# Dataset content
=======
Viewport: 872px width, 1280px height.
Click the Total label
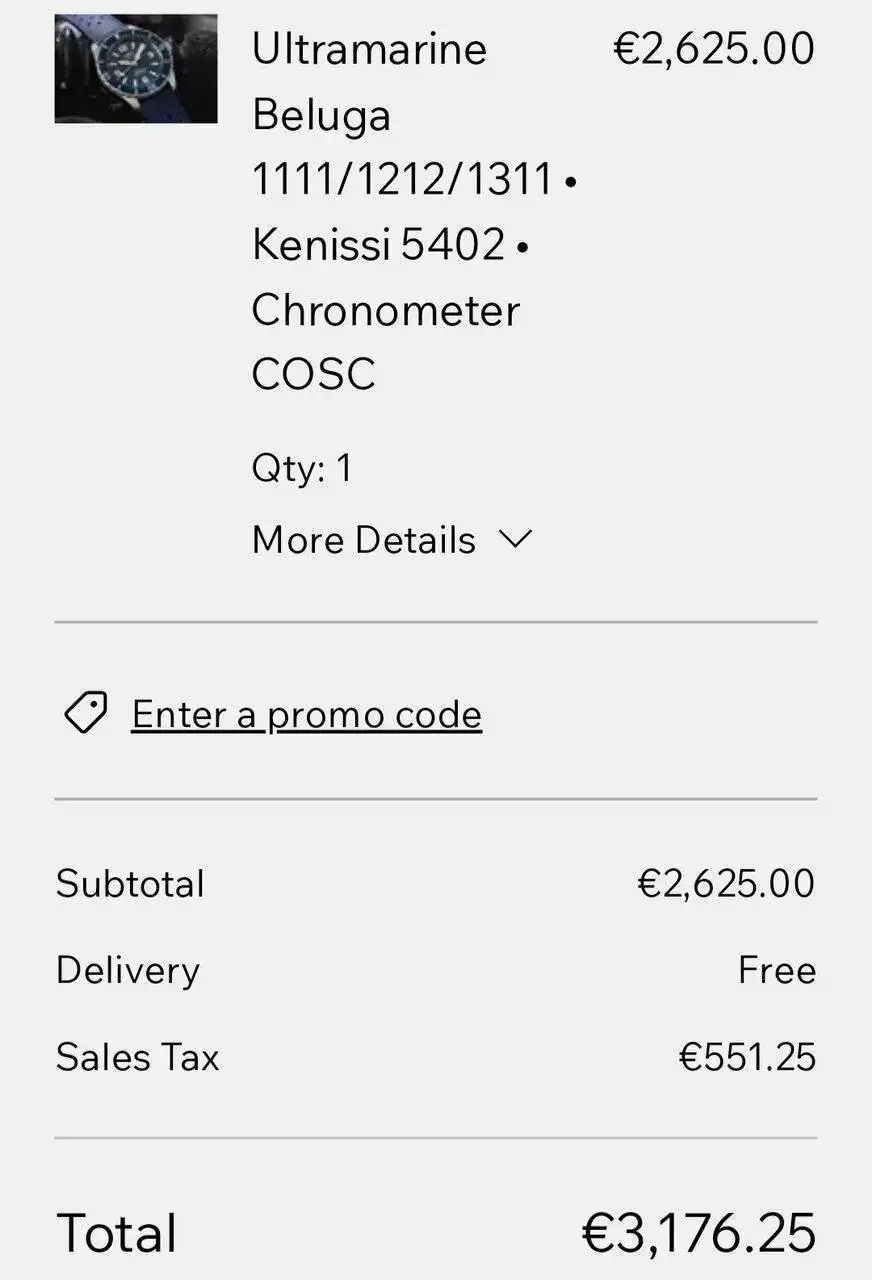coord(117,1233)
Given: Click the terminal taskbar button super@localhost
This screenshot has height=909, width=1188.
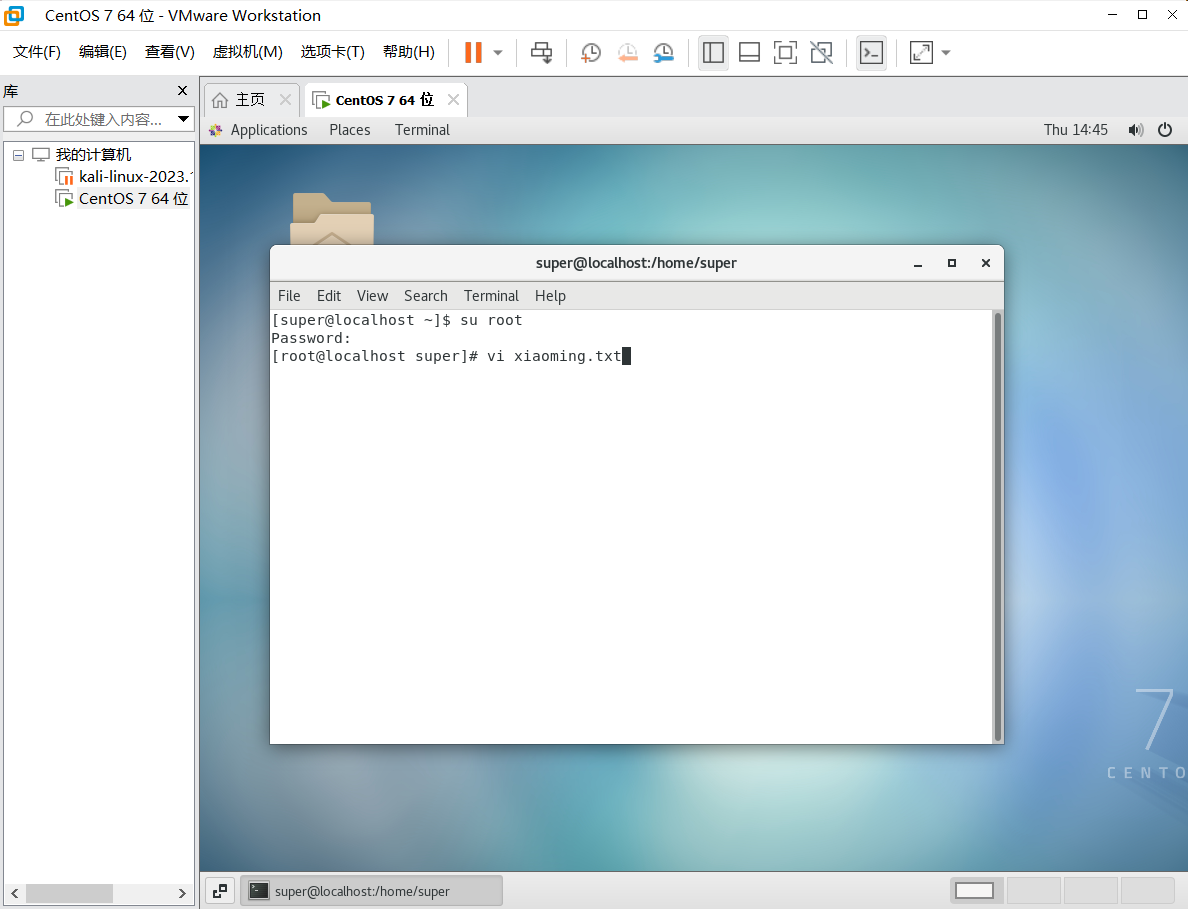Looking at the screenshot, I should click(x=371, y=891).
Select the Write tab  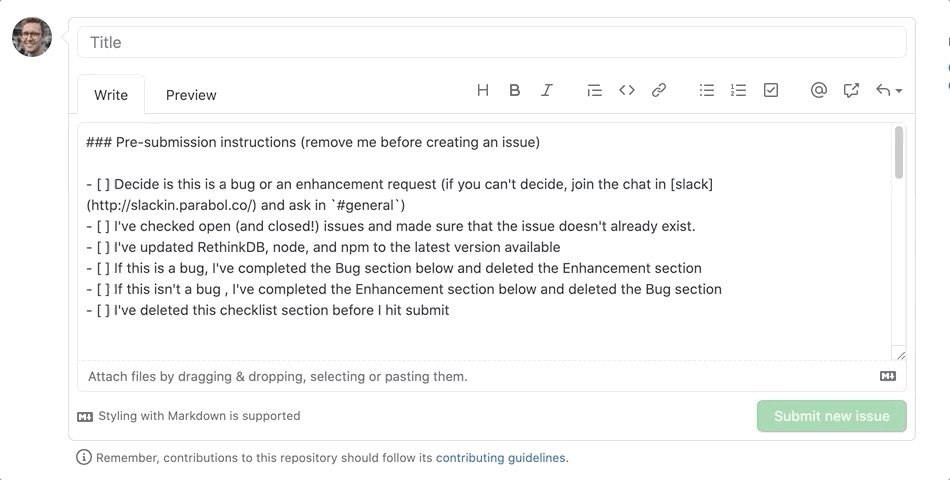tap(111, 95)
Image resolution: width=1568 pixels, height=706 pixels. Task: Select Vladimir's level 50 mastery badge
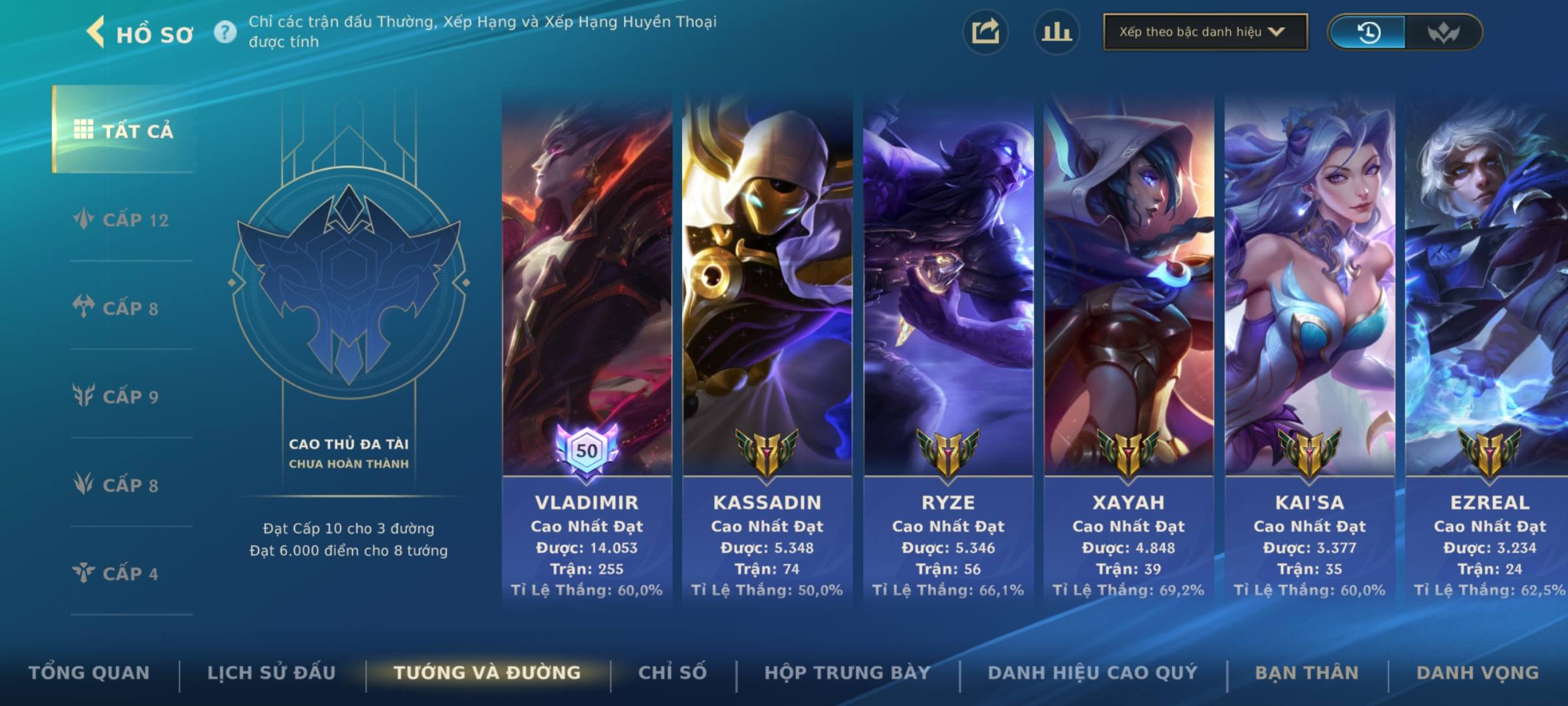point(586,451)
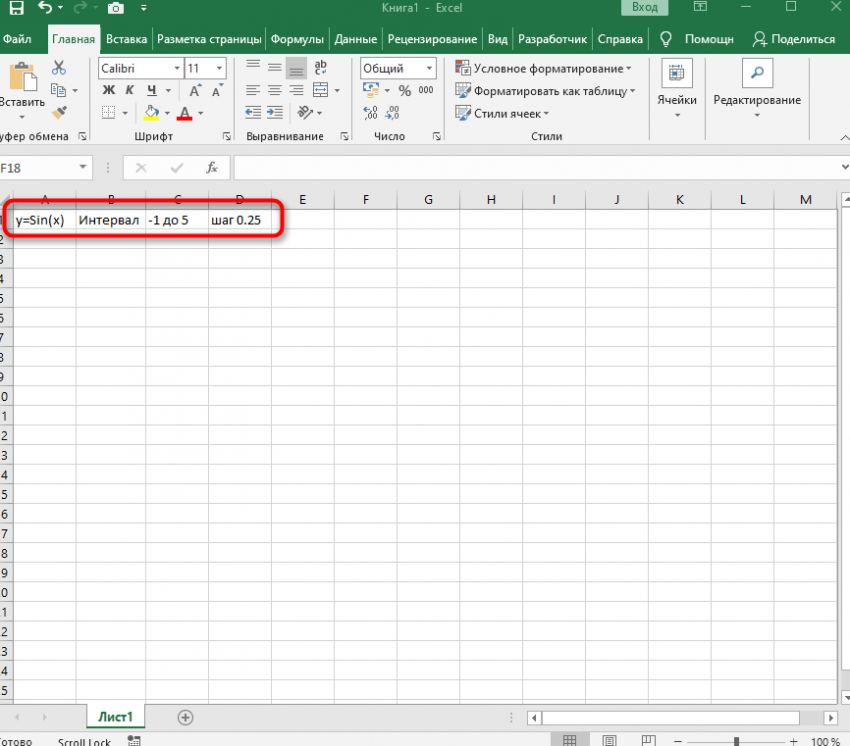This screenshot has width=850, height=746.
Task: Open the Формулы ribbon tab
Action: coord(299,40)
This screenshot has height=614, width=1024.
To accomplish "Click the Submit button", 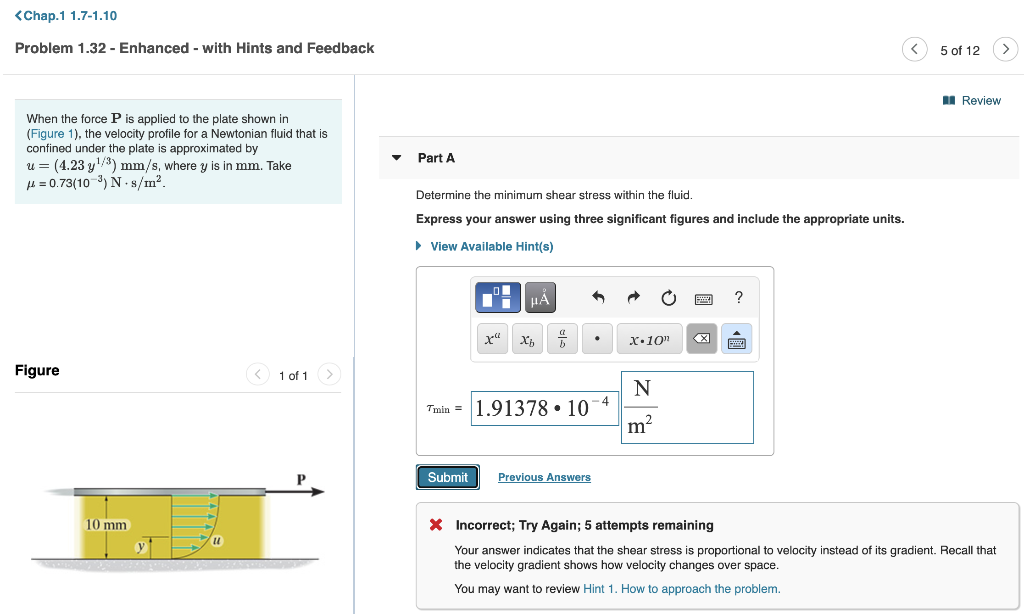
=======
# What you need to do
Once the line holding "This screenshot has height=614, width=1024." is found, set it down along with every line after it through the end of the entries, exactly, leaving the pictures out.

# Result of the exercise
This screenshot has height=614, width=1024.
To accomplish "Click the Submit button", 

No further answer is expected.